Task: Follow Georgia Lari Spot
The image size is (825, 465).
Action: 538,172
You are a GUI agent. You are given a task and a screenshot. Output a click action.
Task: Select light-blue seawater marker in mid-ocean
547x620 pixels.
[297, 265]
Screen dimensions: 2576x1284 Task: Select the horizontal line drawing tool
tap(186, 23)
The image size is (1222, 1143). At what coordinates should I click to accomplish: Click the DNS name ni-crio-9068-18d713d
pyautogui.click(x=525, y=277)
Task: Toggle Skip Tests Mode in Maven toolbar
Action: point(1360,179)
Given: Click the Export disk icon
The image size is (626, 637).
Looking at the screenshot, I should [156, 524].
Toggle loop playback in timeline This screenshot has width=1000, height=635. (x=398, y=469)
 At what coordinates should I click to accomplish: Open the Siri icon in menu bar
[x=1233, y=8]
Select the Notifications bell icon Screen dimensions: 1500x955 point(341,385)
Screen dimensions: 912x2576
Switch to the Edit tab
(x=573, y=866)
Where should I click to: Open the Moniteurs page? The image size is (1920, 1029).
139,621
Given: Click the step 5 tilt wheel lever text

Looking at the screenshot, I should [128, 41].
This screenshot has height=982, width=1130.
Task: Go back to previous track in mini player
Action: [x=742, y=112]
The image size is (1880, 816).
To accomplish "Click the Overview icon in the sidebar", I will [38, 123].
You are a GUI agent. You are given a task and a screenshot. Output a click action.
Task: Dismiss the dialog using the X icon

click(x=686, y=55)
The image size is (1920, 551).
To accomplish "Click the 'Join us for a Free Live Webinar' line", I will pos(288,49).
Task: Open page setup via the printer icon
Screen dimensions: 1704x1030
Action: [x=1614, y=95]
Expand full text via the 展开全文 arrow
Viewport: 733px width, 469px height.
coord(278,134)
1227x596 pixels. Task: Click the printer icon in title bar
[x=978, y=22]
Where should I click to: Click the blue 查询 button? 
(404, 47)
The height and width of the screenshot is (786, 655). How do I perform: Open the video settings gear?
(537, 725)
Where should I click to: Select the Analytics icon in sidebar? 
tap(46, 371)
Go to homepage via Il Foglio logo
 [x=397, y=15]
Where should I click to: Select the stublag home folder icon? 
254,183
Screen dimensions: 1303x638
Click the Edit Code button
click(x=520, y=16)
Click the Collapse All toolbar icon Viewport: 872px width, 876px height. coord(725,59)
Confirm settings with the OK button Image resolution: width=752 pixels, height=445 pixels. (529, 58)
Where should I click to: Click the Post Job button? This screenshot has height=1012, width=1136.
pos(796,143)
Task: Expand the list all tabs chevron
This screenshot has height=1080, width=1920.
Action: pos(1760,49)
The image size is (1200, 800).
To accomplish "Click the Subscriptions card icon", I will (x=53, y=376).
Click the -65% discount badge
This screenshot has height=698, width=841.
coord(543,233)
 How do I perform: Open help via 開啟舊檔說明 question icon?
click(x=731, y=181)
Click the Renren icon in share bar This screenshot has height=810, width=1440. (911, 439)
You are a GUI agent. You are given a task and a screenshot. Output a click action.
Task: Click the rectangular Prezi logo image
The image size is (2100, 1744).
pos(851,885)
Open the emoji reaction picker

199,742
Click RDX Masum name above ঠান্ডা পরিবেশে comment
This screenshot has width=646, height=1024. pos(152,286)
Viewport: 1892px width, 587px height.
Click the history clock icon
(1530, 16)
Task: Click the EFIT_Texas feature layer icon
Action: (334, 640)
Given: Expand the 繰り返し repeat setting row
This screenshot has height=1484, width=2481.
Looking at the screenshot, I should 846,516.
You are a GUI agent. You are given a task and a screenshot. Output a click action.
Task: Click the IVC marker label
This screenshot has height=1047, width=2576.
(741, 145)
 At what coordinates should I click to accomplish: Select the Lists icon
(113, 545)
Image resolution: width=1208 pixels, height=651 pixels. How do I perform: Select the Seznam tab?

Problem -
Count the lines above that contain the word "Select", treating uppercase and lowercase as different, and give only the number.

Correct answer -
7